### EXERCISE INPUT ###

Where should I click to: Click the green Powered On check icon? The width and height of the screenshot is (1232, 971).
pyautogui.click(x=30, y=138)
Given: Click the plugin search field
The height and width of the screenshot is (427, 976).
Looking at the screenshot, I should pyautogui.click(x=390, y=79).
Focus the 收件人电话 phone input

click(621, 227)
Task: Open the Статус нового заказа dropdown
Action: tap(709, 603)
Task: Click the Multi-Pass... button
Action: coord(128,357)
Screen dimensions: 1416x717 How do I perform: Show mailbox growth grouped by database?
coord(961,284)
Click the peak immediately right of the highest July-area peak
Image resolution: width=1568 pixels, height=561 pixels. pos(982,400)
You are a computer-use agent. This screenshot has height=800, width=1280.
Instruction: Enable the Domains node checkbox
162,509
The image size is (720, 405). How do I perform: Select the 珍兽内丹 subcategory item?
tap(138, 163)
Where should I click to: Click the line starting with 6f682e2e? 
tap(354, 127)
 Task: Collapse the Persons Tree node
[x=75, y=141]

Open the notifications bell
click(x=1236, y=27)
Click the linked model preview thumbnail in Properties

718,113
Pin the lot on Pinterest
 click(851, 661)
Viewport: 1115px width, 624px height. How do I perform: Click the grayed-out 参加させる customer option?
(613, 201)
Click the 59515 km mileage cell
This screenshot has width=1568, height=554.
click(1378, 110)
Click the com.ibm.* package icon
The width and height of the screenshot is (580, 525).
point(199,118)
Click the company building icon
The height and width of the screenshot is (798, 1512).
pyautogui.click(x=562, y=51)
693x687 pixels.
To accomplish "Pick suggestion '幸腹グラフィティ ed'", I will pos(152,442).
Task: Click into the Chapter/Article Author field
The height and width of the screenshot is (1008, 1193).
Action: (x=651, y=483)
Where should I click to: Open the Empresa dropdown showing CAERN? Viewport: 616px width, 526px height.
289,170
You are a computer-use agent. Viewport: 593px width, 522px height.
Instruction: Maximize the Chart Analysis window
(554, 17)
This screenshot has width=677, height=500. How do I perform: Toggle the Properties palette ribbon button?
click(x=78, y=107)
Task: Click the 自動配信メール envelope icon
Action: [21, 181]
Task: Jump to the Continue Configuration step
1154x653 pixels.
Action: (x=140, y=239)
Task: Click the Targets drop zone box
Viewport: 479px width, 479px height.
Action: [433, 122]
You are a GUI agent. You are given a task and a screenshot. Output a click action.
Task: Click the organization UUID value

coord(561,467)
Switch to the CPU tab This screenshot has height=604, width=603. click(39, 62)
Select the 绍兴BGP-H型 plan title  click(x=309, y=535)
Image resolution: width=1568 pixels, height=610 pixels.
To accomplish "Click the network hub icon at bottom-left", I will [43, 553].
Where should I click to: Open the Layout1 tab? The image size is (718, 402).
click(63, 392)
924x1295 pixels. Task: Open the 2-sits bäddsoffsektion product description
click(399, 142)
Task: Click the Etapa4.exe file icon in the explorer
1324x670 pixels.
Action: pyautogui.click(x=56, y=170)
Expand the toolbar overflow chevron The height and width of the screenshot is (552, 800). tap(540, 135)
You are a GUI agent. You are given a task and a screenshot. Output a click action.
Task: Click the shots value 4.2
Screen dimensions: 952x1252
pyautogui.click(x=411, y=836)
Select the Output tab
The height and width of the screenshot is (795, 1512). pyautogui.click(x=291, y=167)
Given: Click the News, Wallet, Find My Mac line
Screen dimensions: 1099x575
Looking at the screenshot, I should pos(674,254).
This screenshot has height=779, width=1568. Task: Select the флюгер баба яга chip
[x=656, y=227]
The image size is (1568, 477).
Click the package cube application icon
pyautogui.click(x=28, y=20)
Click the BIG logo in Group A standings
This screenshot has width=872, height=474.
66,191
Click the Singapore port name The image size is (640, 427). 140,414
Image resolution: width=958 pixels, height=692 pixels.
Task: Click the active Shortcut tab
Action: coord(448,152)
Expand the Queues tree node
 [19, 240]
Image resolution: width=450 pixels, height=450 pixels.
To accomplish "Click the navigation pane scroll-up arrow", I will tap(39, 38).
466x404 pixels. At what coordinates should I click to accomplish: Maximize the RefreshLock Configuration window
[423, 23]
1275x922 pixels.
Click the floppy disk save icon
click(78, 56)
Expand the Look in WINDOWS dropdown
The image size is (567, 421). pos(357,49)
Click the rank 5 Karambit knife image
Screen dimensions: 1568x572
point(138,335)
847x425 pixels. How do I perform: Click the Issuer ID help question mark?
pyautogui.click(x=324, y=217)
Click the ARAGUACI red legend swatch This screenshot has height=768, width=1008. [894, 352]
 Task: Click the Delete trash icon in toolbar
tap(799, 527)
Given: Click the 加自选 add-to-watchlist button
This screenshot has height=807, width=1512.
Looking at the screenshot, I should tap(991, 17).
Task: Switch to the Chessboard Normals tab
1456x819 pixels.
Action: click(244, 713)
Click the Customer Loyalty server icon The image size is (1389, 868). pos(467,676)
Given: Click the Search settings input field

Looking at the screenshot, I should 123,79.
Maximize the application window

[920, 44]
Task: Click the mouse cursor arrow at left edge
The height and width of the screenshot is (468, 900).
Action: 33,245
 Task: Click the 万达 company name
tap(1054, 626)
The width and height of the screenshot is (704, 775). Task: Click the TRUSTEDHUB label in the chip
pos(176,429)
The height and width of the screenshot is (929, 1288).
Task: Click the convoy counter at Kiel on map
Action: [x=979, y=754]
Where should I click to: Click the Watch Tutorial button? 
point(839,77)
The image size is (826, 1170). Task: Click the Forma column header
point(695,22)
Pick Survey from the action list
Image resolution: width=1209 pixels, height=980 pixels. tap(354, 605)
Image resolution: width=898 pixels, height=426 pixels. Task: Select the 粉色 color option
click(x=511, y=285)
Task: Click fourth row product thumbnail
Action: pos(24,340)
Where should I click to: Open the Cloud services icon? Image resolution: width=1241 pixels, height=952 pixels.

###

#### [TRY IT]
The response must repeat exactly the lines from the top of the material through the line containing "Task: Click into", both included, with no other output.

#### [COMPLETED EXERCISE]
Where should I click to: Click the green Powered On check icon? The width and height of the screenshot is (1232, 971).
pyautogui.click(x=30, y=138)
Given: Click the plugin search field
The height and width of the screenshot is (427, 976).
Looking at the screenshot, I should pyautogui.click(x=390, y=79).
Focus the 收件人电话 phone input

click(621, 227)
Task: Open the Статус нового заказа dropdown
Action: tap(709, 603)
Task: Click the Multi-Pass... button
Action: coord(128,357)
Screen dimensions: 1416x717 How do I perform: Show mailbox growth grouped by database?
coord(961,284)
Click the peak immediately right of the highest July-area peak
Image resolution: width=1568 pixels, height=561 pixels. pos(982,400)
You are a computer-use agent. This screenshot has height=800, width=1280.
Instruction: Enable the Domains node checkbox
162,509
The image size is (720, 405). How do I perform: Select the 珍兽内丹 subcategory item?
tap(138, 163)
Where should I click to: Click the line starting with 6f682e2e? 
tap(354, 127)
 Task: Collapse the Persons Tree node
[x=75, y=141]

Open the notifications bell
click(x=1236, y=27)
Click the linked model preview thumbnail in Properties

718,113
Pin the lot on Pinterest
 click(851, 661)
Viewport: 1115px width, 624px height. How do I perform: Click the grayed-out 参加させる customer option?
(613, 201)
Click the 59515 km mileage cell
This screenshot has width=1568, height=554.
click(1378, 110)
Click the com.ibm.* package icon
The width and height of the screenshot is (580, 525).
point(199,118)
Click the company building icon
The height and width of the screenshot is (798, 1512).
pyautogui.click(x=562, y=51)
693x687 pixels.
To accomplish "Pick suggestion '幸腹グラフィティ ed'", I will pos(152,442).
Task: Click into the Chapter/Article Author field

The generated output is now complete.